Give every line of the data again, exactly as it is written.

*** DATASET RECORDS

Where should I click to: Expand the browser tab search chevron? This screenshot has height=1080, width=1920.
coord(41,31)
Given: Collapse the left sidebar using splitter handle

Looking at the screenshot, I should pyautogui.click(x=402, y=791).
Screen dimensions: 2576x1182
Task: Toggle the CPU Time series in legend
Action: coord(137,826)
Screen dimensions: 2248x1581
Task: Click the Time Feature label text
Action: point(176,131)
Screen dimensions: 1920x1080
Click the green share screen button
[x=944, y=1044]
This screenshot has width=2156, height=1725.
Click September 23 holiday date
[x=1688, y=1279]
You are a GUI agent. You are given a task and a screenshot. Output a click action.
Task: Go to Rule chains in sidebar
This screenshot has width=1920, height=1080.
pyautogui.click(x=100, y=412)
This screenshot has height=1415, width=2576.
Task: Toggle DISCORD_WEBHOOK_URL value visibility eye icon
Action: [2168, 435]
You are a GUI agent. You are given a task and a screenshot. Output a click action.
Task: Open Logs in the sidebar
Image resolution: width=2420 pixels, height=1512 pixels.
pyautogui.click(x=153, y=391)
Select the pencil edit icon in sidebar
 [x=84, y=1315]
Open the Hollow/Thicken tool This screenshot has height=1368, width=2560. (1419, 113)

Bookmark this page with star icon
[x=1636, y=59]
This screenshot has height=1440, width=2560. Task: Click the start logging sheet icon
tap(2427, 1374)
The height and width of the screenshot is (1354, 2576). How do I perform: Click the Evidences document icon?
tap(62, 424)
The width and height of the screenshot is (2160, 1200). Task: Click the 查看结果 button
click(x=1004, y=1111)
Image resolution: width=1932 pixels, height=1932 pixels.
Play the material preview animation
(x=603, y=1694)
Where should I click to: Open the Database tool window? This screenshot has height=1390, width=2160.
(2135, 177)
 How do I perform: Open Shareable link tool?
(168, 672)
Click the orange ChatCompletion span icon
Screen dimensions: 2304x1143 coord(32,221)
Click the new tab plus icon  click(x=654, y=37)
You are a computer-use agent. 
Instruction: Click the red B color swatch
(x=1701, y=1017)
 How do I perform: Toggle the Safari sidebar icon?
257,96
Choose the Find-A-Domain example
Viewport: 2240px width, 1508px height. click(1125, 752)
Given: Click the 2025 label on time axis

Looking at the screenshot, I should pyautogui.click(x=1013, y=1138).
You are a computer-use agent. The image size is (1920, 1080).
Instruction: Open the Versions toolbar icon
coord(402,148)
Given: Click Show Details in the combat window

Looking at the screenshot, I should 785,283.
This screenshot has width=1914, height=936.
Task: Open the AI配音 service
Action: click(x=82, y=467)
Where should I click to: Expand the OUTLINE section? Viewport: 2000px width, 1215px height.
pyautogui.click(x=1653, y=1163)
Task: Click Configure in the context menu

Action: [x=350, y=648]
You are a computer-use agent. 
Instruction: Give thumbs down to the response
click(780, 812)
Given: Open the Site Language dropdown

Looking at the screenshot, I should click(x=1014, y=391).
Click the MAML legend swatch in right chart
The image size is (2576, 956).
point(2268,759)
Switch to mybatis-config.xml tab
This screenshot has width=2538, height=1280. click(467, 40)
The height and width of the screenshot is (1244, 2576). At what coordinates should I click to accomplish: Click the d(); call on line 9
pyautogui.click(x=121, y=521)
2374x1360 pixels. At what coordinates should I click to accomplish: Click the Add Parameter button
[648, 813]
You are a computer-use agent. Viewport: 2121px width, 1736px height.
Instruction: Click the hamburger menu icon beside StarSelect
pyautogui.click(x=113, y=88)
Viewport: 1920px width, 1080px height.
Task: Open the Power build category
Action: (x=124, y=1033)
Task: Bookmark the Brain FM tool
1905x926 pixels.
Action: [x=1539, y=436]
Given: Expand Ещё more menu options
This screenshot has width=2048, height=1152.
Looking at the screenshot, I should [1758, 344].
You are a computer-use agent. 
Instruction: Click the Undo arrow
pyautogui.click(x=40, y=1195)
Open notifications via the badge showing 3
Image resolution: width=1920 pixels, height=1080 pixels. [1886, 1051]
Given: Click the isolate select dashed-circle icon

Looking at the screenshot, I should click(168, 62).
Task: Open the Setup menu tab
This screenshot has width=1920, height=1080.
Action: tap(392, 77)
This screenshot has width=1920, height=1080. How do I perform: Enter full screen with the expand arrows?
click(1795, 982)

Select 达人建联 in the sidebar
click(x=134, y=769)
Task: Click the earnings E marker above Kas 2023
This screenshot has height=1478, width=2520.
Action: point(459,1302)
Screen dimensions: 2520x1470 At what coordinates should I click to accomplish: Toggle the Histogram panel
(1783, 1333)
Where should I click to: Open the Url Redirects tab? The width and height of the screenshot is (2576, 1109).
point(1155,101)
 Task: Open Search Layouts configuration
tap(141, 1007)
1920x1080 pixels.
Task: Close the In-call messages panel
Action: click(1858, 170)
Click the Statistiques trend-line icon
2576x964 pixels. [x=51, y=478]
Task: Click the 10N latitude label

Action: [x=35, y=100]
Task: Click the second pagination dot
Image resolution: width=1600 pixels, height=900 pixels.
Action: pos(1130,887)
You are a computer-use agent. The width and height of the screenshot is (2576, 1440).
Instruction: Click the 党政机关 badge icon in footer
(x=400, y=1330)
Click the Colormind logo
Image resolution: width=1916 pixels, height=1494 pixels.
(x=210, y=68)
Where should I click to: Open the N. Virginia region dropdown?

******

__COMPLETED EXERCISE__.
Where should I click to: Expand the browser tab search chevron? This screenshot has height=1080, width=1920.
coord(41,31)
Given: Collapse the left sidebar using splitter handle

Looking at the screenshot, I should pyautogui.click(x=402, y=791).
Screen dimensions: 2576x1182
Task: Toggle the CPU Time series in legend
Action: coord(137,826)
Screen dimensions: 2248x1581
Task: Click the Time Feature label text
Action: point(176,131)
Screen dimensions: 1920x1080
Click the green share screen button
[x=944, y=1044]
This screenshot has width=2156, height=1725.
Click September 23 holiday date
[x=1688, y=1279]
You are a GUI agent. You are given a task and a screenshot. Output a click action.
Task: Go to Rule chains in sidebar
This screenshot has width=1920, height=1080.
pyautogui.click(x=100, y=412)
This screenshot has height=1415, width=2576.
Task: Toggle DISCORD_WEBHOOK_URL value visibility eye icon
Action: [2168, 435]
You are a GUI agent. You are given a task and a screenshot. Output a click action.
Task: Open Logs in the sidebar
Image resolution: width=2420 pixels, height=1512 pixels.
pyautogui.click(x=153, y=391)
Select the pencil edit icon in sidebar
 [x=84, y=1315]
Open the Hollow/Thicken tool This screenshot has height=1368, width=2560. (1419, 113)

Bookmark this page with star icon
[x=1636, y=59]
This screenshot has height=1440, width=2560. Task: Click the start logging sheet icon
tap(2427, 1374)
The height and width of the screenshot is (1354, 2576). How do I perform: Click the Evidences document icon?
tap(62, 424)
The width and height of the screenshot is (2160, 1200). Task: Click the 查看结果 button
click(x=1004, y=1111)
Image resolution: width=1932 pixels, height=1932 pixels.
Play the material preview animation
(x=603, y=1694)
Where should I click to: Open the Database tool window? This screenshot has height=1390, width=2160.
(2135, 177)
 How do I perform: Open Shareable link tool?
(168, 672)
Click the orange ChatCompletion span icon
Screen dimensions: 2304x1143 coord(32,221)
Click the new tab plus icon  click(x=654, y=37)
You are a computer-use agent. 
Instruction: Click the red B color swatch
(x=1701, y=1017)
 How do I perform: Toggle the Safari sidebar icon?
257,96
Choose the Find-A-Domain example
Viewport: 2240px width, 1508px height. click(1125, 752)
Given: Click the 2025 label on time axis

Looking at the screenshot, I should pyautogui.click(x=1013, y=1138).
You are a computer-use agent. The image size is (1920, 1080).
Instruction: Open the Versions toolbar icon
coord(402,148)
Given: Click Show Details in the combat window

Looking at the screenshot, I should 785,283.
This screenshot has width=1914, height=936.
Task: Open the AI配音 service
Action: click(x=82, y=467)
Where should I click to: Expand the OUTLINE section? Viewport: 2000px width, 1215px height.
pyautogui.click(x=1653, y=1163)
Task: Click Configure in the context menu

Action: [x=350, y=648]
You are a computer-use agent. 
Instruction: Give thumbs down to the response
click(780, 812)
Given: Open the Site Language dropdown

Looking at the screenshot, I should click(x=1014, y=391).
Click the MAML legend swatch in right chart
The image size is (2576, 956).
point(2268,759)
Switch to mybatis-config.xml tab
This screenshot has width=2538, height=1280. click(467, 40)
The height and width of the screenshot is (1244, 2576). At what coordinates should I click to accomplish: Click the d(); call on line 9
pyautogui.click(x=121, y=521)
2374x1360 pixels. At what coordinates should I click to accomplish: Click the Add Parameter button
[648, 813]
You are a computer-use agent. Viewport: 2121px width, 1736px height.
Instruction: Click the hamburger menu icon beside StarSelect
pyautogui.click(x=113, y=88)
Viewport: 1920px width, 1080px height.
Task: Open the Power build category
Action: (x=124, y=1033)
Task: Bookmark the Brain FM tool
1905x926 pixels.
Action: [x=1539, y=436]
Given: Expand Ещё more menu options
This screenshot has width=2048, height=1152.
Looking at the screenshot, I should [1758, 344].
You are a computer-use agent. 
Instruction: Click the Undo arrow
pyautogui.click(x=40, y=1195)
Open notifications via the badge showing 3
Image resolution: width=1920 pixels, height=1080 pixels. [1886, 1051]
Given: Click the isolate select dashed-circle icon

Looking at the screenshot, I should click(168, 62).
Task: Open the Setup menu tab
This screenshot has width=1920, height=1080.
Action: tap(392, 77)
This screenshot has width=1920, height=1080. How do I perform: Enter full screen with the expand arrows?
click(1795, 982)

Select 达人建联 in the sidebar
click(x=134, y=769)
Task: Click the earnings E marker above Kas 2023
This screenshot has height=1478, width=2520.
Action: point(459,1302)
Screen dimensions: 2520x1470 At what coordinates should I click to accomplish: Toggle the Histogram panel
(1783, 1333)
Where should I click to: Open the Url Redirects tab? The width and height of the screenshot is (2576, 1109).
point(1155,101)
 Task: Open Search Layouts configuration
tap(141, 1007)
1920x1080 pixels.
Task: Close the In-call messages panel
Action: click(1858, 170)
Click the Statistiques trend-line icon
2576x964 pixels. [x=51, y=478]
Task: Click the 10N latitude label

Action: [x=35, y=100]
Task: Click the second pagination dot
Image resolution: width=1600 pixels, height=900 pixels.
Action: pos(1130,887)
You are a computer-use agent. The width and height of the screenshot is (2576, 1440).
Instruction: Click the 党政机关 badge icon in footer
(x=400, y=1330)
Click the Colormind logo
Image resolution: width=1916 pixels, height=1494 pixels.
(x=210, y=68)
Where should I click to: Open the N. Virginia region dropdown?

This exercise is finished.